Task details: Extract, word for word, the part of the text on food in Gaza that opens with the words "What’s not in" and closes with "remained responsible for.".

Source document:
(begin)

A spokesperson for the Israeli military office that oversees food deliveries to Gaza did not respond to a request for comment. In a statement, government spokesman Avi Hyman said, “Where there is hunger in Gaza, it is hunger orchestrated by Hamas. … Today and every day, we are filling Gaza with aid by land, air, and sea.”

What’s not in dispute is the role food has long played in the conflict.

The Gaza Strip, where more than 2 million Palestinians live in an area about twice the size of Washington, D.C., has always relied on imports. The mechanics have changed with the circumstances—from 1948 to 1967, Gaza was controlled by Egypt; following the Six-Day War, Israel occupied the area—but only in 2007 did food become a serious controversy, two years after Israel withdrew its troops and settlers. That was when the militant group Hamas took power and an alarmed Israel imposed a”blockade” on an area that it nonetheless continued to supply with power and water, and, by most readings of international law, remained responsible for.

At that point, almost all food, fuel, and other imports moved by truck through checkpoints controlled by Israel. There were tunnels under the Egyptian border to bring goods, and contraband, but Israel’s grip on Gaza’s food supply was such that it could constrict the flow when rockets were launched into Israel, and assure the world that Gazans were still eating amid concerns that aid was being diverted by Hamas.

Marmur’s group 12 years ago uncovered evidence that from 2007 to 2010 Israel deliberately kept food deliveries into Gaza to “minimal subsistence” levels, for a population that then numbered 1.5 million. “The idea is to put the Palestinians on a diet, but not to make them die of hunger,” a senior Israeli official at the time, Dov Weisglass, was famously quoted as saying.

(end)

Provided data:
(begin)

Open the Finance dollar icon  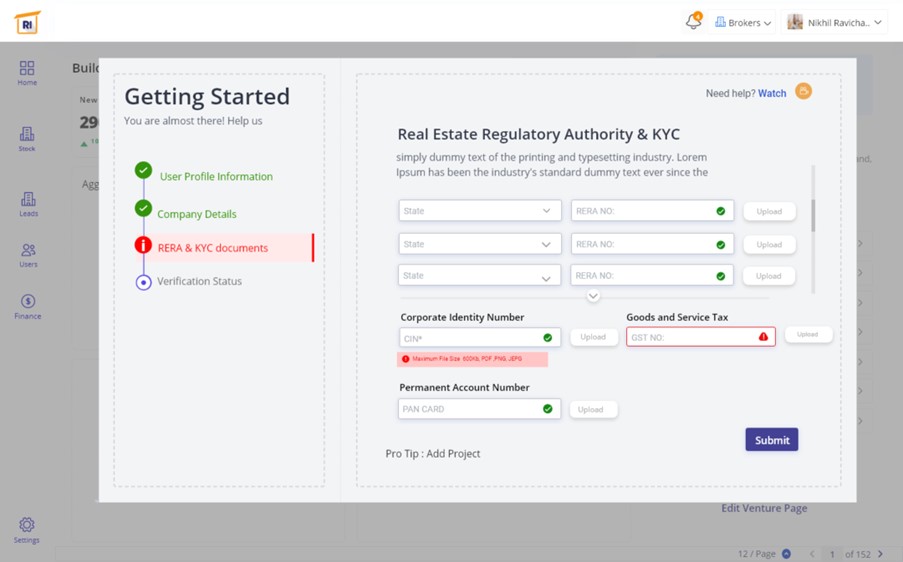coord(28,305)
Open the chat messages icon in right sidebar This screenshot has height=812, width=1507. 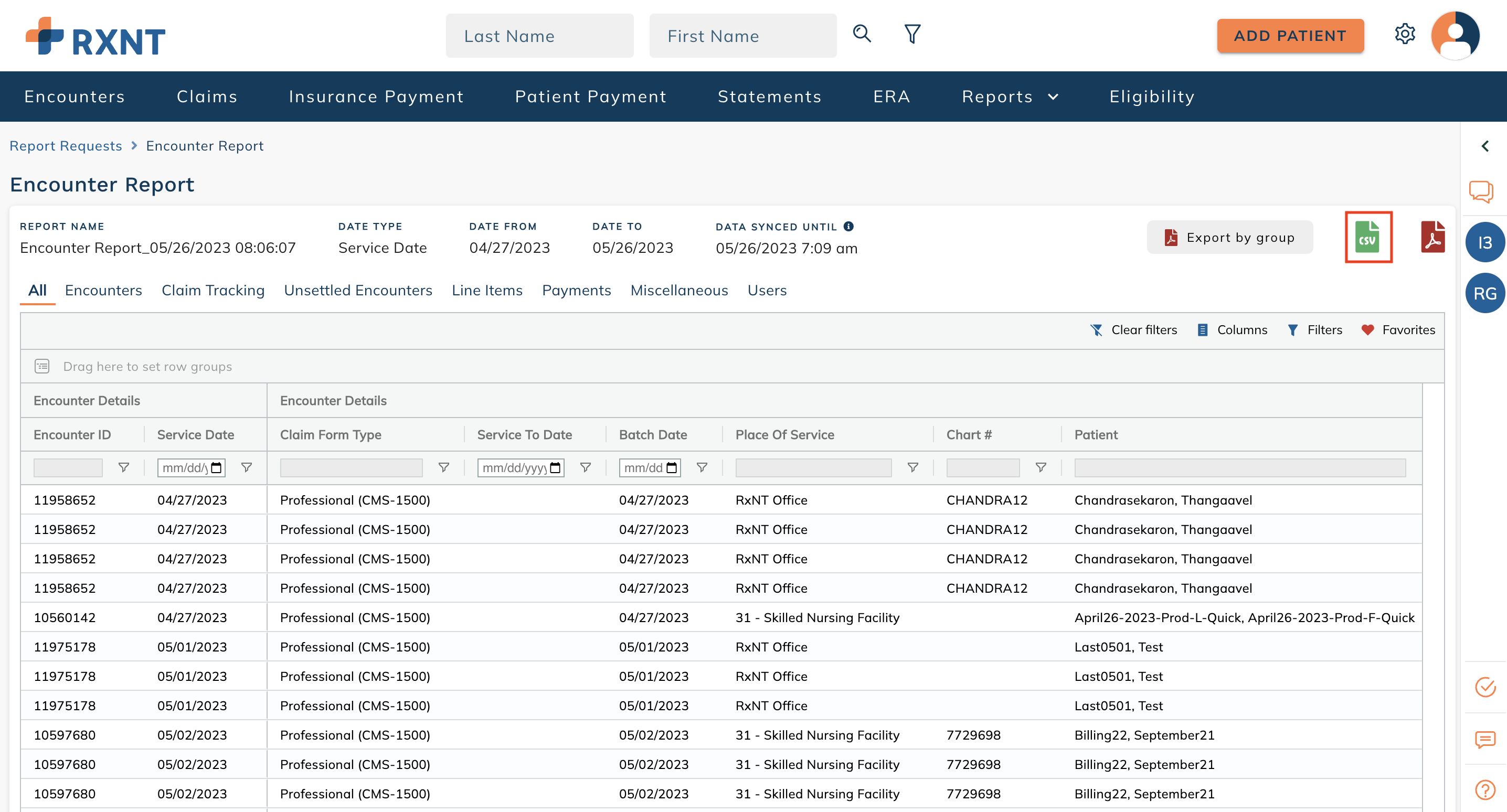[1481, 191]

(end)

Exercise solution:
What’s not in dispute is the role food has long played in the conflict.

The Gaza Strip, where more than 2 million Palestinians live in an area about twice the size of Washington, D.C., has always relied on imports. The mechanics have changed with the circumstances—from 1948 to 1967, Gaza was controlled by Egypt; following the Six-Day War, Israel occupied the area—but only in 2007 did food become a serious controversy, two years after Israel withdrew its troops and settlers. That was when the militant group Hamas took power and an alarmed Israel imposed a”blockade” on an area that it nonetheless continued to supply with power and water, and, by most readings of international law, remained responsible for.